Juros curtos fecham estáveis e longos recuam em sessão de liquidez fraca

Os juros futuros fecharam a sessão regular perto da estabilidade nos contratos de curto prazo e em baixa nos demais vencimentos. Após recuarem em bloco pela manhã, à tarde as taxas curtas perderam ritmo de queda na medida em que o dólar se firmou em alta após o fechamento da Ptax de junho, mas profissionais da área de renda fixa ponderam que os negócios tiveram hoje baixa liquidez, o que compromete conclusões mais firmes sobre o comportamento da curva.

A taxa do contrato de Depósito Interfinanceiro (DI) para janeiro de 2019 fechou em 6,830%, de 6,828% no ajuste de ontem, e a taxa do DI para janeiro de 2020 passou de 8,33% para 8,32%. A taxa do DI para janeiro de 2021 caiu de 9,35% para 9,31% e a do DI para janeiro de 2023 encerrou na mínima de 10,80%, ante 10,89%. A ponta longa fechou nas mínimas da sessão, com aumento de aplicação nas taxas em decorrência de fatores técnicos relacionados a grande vencimento de títulos públicos na segunda-feira e ajustes dos fundos IRF-M no fim de semestre.

A sexta-feira teve agenda relevante, com a divulgação de dados do setor público e a Pnad Contínua, mas que não chegaram a mexer com os preços.
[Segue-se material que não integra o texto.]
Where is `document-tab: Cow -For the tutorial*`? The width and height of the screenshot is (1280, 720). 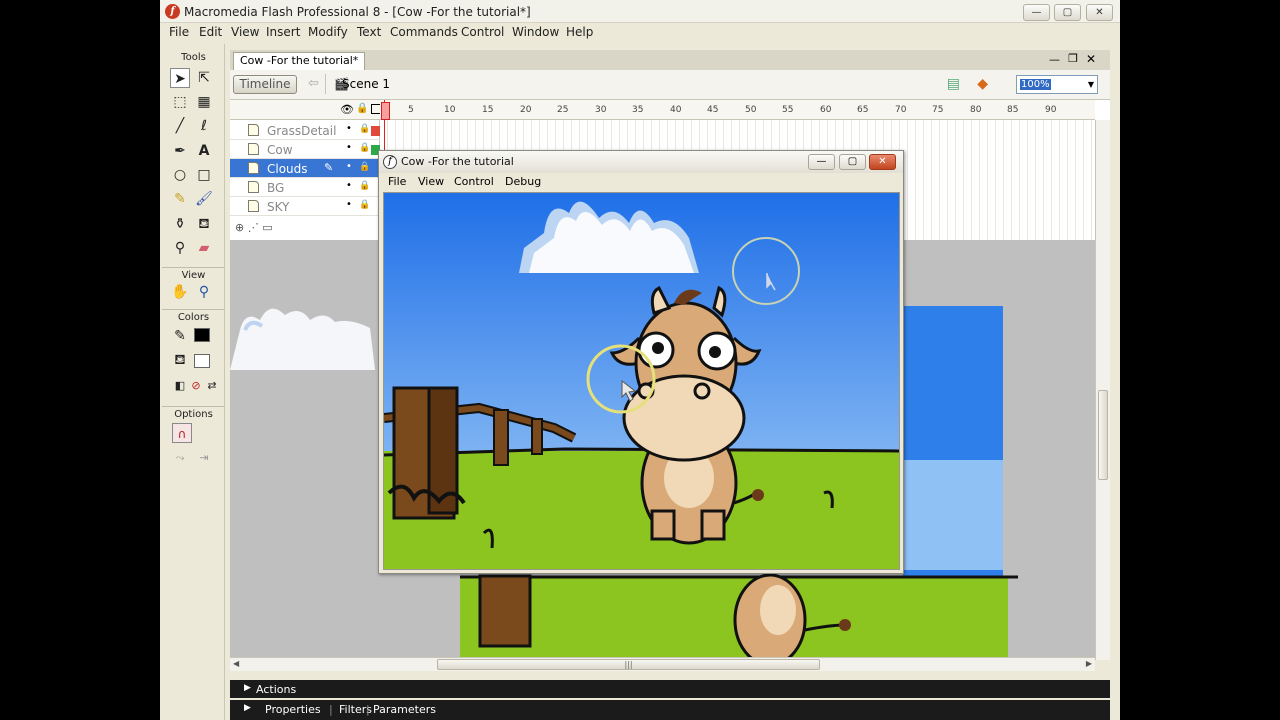
document-tab: Cow -For the tutorial* is located at coordinates (300, 61).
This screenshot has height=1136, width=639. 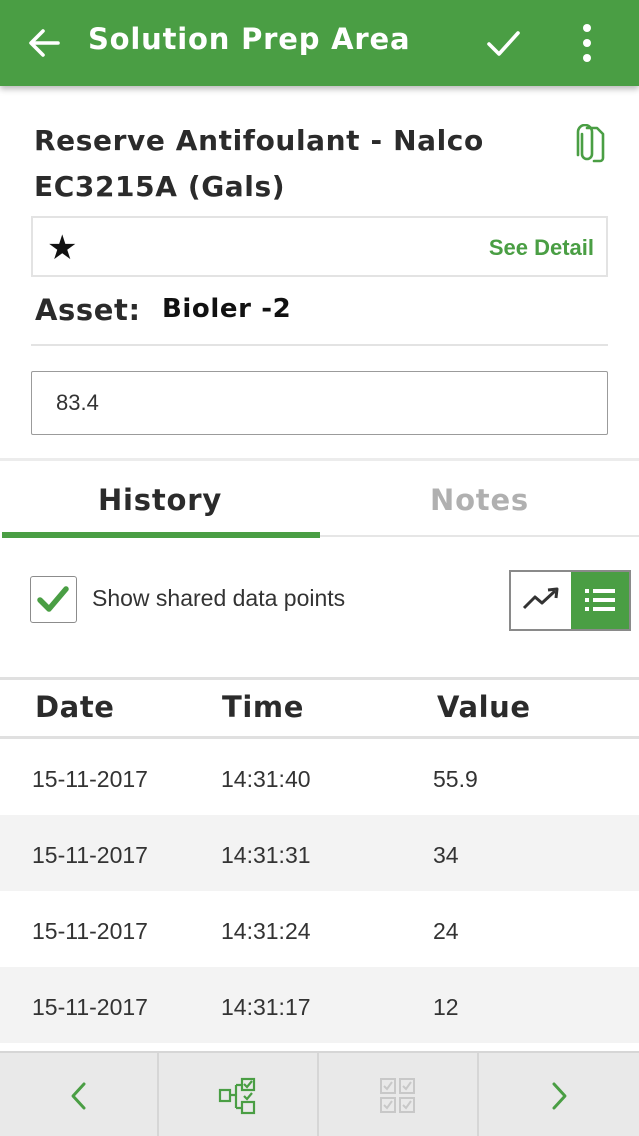 What do you see at coordinates (320, 403) in the screenshot?
I see `value-input: 83.4` at bounding box center [320, 403].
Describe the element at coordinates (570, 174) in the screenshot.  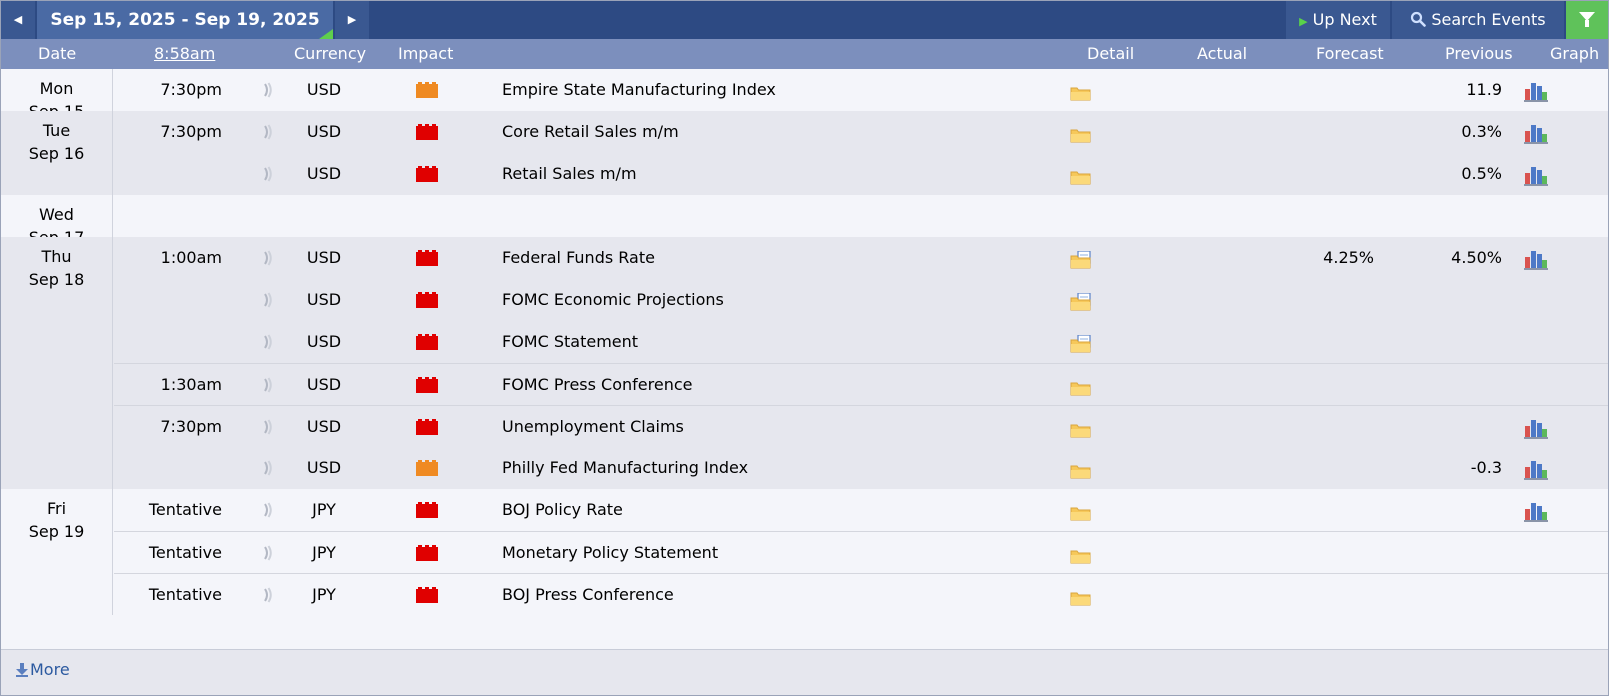
I see `event-title: Retail Sales m/m` at that location.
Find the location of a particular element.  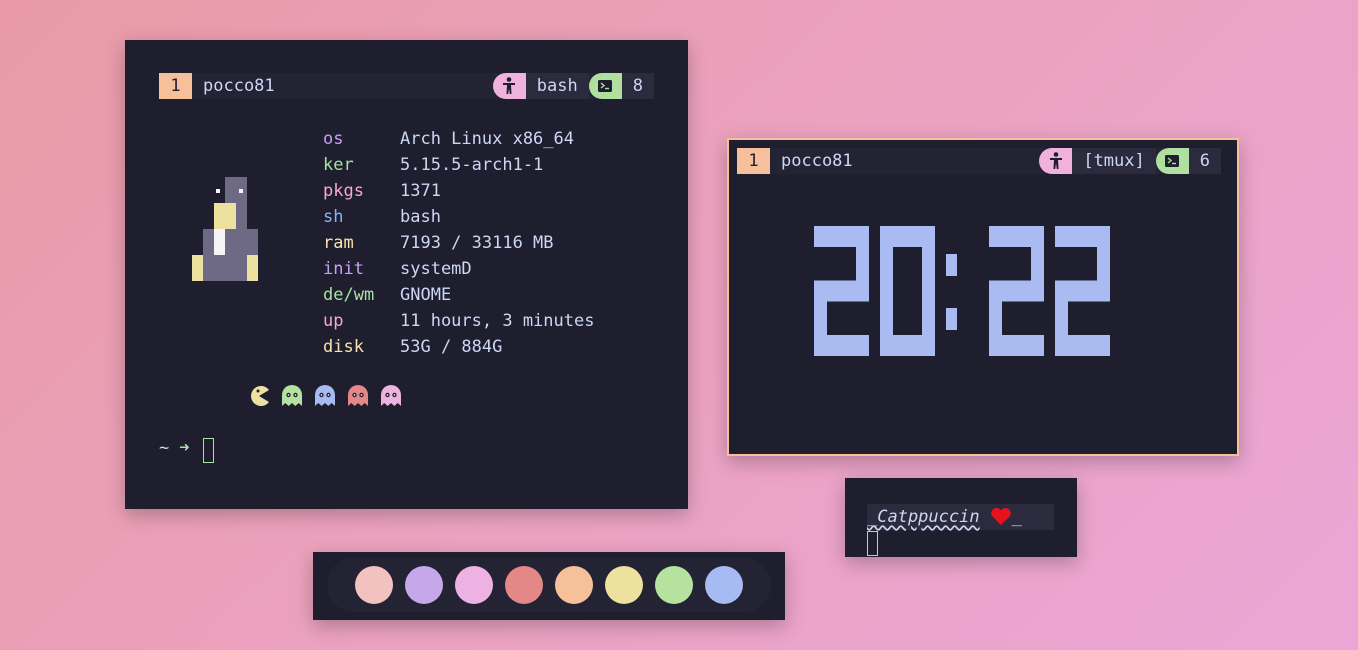

fetch-key: up is located at coordinates (334, 321).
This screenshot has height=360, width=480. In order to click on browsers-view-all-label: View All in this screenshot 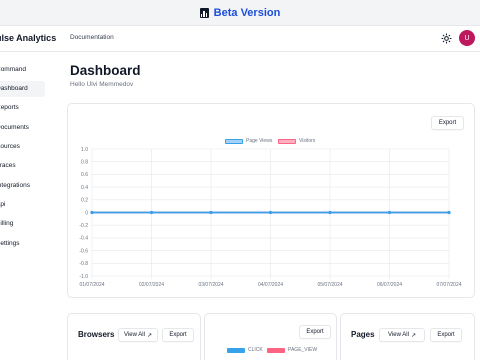, I will do `click(134, 335)`.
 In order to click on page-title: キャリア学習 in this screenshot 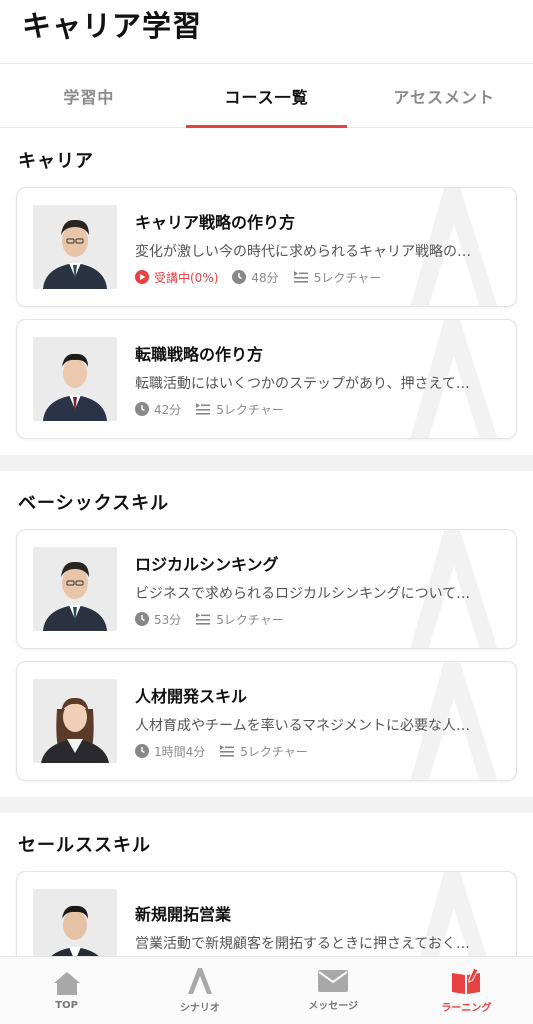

Assim, o declínio moderado das taxas em boa parte do dia foi atribuído a uma continuidade do movimento de ontem, ainda sob o efeito da mensagem reforçada pelo Relatório de Inflação, de que a intenção do Banco Central é deixar a Selic em 6,50%, mantidas as atuais condições. "O BC deixou claro que com o câmbio não rasgando e expectativas não desancorando, a tendência é manter a taxa", disse o gestor de renda fixa da Absolute Investimentos, Renato Botto.

O quadro externo hoje ameno também contribuiu para aliviar um pouco os prêmios, com bom desempenho das moedas de economias emergentes, exceto peso mexicano, peso argentino e real, pressionados por questões locais. No Brasil, o câmbio foi marcado pela disputa de comprados e vendidos em torno da Ptax.

O coordenador-geral de Operações da Dívida Pública, Luis Felipe Vital, informou que a instituição vai continuar com atuações extraordinárias no mercado na semana que vem. As atuações ocorrerão na terça (3/7) e na quarta (4/7). Na terça, haverá leilão de compra e venda de NTN-B e, na quarta, será de NTN-F, também de compra e venda. O leilão tradicional de venda de NTN-F não será realizado na semana que vem, mas a venda de LFT programada para quinta-feira (5/7) está mantida. O leilão tradicional de LTN, também programado para quinta, será mantido caso as condições de mercado sejam propícias.

Na última hora, entre os destaques do noticiário, está a informação da Agência Nacional de Energia Elétrica (Aneel) de que manteve a bandeira vermelha patamar 2 para as contas de luz no mês de julho.